Please, can you explain some important point about extern
storage class in C
I read somewhere, a declaration declares the name and type of variable or function. A definition causes storage to be allocated for the variable or the body of the function to be defined. The same variable or function may have many declaration, but there can be only one defition for that variable or function.
Consider
int i;
declared outside all the functions of the programme including main
.
This means i
will have
- file scope
- static storage duration
- space is allocated for i. #This is important.
Consider
extern int i;
declared outside all the functions of the programme including main
.
This means i
will have
- file scope
- static storage duration
i
is only declared, not defined which means space is not allocated.
i
is assumed to be defined somewhere else, may be, in an include file
Consider
extern int i=10;
declared outside all the functions of the programme including main
.
This is the case where you're initializing the extern
variable i
. In this case
- Space is allocated for
i
.
- i will be initialized to
10
.
- The keyword
extern
is neglected which means i
is NOT declared only
.
Note
For extern int i
it is mandatory that the variable should be defined somewhere else, ie in another source file.
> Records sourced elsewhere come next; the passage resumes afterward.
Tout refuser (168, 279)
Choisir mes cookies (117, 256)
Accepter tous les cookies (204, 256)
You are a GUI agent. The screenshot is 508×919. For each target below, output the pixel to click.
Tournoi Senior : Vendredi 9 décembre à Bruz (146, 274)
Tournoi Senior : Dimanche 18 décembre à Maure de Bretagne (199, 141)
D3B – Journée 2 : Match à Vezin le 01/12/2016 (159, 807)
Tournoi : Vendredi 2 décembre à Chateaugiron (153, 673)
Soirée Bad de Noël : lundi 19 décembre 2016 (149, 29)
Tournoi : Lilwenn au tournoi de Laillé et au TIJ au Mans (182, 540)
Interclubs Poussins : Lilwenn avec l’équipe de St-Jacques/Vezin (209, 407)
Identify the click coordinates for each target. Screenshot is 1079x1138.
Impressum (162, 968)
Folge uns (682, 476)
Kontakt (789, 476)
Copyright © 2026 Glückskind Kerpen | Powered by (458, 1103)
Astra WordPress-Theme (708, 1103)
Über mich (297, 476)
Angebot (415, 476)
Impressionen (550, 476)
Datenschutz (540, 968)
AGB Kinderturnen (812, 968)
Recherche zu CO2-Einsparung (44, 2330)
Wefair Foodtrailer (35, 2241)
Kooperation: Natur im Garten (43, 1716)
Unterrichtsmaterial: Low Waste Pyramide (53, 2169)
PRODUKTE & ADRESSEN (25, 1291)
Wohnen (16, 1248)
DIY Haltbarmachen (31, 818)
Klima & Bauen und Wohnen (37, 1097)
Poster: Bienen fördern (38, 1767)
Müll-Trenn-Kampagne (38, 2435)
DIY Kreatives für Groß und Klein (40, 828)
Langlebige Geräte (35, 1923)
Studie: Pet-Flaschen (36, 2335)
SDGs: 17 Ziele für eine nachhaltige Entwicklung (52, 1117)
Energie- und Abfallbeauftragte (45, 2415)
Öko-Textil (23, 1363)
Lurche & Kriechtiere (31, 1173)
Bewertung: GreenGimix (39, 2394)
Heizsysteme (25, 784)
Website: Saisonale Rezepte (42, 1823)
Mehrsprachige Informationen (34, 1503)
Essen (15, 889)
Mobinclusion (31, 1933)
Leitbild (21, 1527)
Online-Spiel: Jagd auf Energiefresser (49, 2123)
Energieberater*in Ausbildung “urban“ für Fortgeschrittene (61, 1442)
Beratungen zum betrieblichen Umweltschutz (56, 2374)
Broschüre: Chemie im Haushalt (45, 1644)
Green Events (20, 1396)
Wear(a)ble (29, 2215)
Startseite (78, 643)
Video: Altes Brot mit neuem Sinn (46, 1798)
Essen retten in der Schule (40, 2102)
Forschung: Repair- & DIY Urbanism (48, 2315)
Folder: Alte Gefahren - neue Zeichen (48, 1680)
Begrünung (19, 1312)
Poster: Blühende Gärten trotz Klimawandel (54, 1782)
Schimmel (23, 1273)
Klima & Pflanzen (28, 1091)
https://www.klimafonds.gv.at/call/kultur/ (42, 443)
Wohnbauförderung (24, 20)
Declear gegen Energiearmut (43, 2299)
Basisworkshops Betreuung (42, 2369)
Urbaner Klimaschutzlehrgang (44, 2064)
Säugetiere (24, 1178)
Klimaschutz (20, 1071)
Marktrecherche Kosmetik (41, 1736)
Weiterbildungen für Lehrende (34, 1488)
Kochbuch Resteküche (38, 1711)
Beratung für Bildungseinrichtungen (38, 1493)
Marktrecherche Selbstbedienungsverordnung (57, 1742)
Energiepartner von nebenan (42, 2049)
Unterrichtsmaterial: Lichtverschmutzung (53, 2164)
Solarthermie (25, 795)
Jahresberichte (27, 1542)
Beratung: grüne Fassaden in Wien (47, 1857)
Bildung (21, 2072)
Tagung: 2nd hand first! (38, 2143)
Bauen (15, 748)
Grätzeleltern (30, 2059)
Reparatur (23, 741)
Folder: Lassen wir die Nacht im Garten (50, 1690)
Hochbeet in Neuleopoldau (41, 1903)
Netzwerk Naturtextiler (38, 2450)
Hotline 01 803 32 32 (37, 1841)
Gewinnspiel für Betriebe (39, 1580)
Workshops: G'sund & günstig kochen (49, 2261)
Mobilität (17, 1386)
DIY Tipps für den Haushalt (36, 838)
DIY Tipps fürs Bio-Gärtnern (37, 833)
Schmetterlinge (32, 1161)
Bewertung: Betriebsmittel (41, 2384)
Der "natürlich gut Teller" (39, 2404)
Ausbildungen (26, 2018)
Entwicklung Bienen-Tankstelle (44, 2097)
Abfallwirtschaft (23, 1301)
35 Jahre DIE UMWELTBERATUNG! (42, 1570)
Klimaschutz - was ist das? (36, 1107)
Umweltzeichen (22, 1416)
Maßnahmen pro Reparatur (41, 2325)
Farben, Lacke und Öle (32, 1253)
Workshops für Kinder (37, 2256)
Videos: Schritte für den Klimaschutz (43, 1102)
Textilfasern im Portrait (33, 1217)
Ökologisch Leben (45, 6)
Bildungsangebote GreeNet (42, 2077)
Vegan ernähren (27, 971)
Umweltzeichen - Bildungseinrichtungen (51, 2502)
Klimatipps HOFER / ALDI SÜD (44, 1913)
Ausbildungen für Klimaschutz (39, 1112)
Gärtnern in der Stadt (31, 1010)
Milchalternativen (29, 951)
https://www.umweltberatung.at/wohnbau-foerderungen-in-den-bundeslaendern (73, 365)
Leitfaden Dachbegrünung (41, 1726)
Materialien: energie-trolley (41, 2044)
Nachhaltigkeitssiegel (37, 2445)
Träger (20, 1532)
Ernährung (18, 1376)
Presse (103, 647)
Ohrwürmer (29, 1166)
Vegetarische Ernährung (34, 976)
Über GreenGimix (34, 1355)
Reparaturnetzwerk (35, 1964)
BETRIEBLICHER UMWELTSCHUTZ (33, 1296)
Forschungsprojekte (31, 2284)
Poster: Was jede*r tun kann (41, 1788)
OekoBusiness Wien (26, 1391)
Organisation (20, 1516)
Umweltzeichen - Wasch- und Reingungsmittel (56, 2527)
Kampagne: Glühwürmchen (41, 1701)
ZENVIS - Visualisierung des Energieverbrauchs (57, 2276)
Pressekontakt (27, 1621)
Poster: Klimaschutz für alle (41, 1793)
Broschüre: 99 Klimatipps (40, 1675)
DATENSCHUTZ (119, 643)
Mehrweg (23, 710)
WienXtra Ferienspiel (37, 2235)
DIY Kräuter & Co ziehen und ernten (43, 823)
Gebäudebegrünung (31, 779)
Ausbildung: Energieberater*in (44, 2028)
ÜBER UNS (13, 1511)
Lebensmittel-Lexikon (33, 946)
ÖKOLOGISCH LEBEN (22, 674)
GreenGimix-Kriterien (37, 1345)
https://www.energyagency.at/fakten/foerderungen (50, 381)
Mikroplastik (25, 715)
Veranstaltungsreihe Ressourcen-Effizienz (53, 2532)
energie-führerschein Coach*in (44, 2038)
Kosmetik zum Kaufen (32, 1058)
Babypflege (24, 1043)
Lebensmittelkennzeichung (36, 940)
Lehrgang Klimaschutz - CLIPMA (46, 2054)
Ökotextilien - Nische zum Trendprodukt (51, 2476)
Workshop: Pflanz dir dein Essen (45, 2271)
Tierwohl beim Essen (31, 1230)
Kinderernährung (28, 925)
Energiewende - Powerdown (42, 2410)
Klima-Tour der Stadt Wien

If this is not the case, you will a compile-time error.
The extern storage class specifier is used to give a reference of a global variable that is visible to ALL the program files. When you use 'extern', the variable cannot be initialized however, it points the variable name at a storage location that has been previously defined.
when the code references a symbol via the extern
modifier, it means the symbol is actually defined elsewhere rather than in the current file.
An exception, if the extern
modififier is used for a symbol that is actually defined in the current file, that is OK.
The extern int i;
declaration just tells the compiler that there somewhere (in this or another source) exists an actual declaration of i
in global scope. It's not in itself the actual declaration of i
. Therefore it's inappropriate to assign a value to i
in that declaration (which is why the second try is invalid). Your first attempt is invalid since you don't have an actual declaration of i
.
Your third is OK though as you have an actual declaration of i
, but you wouldn't have to have the extern int i;
declaration.
Your last samples involves i
in both local and global scope. In such a case the variable in local scope will be used. That's why you don't get 20 printed.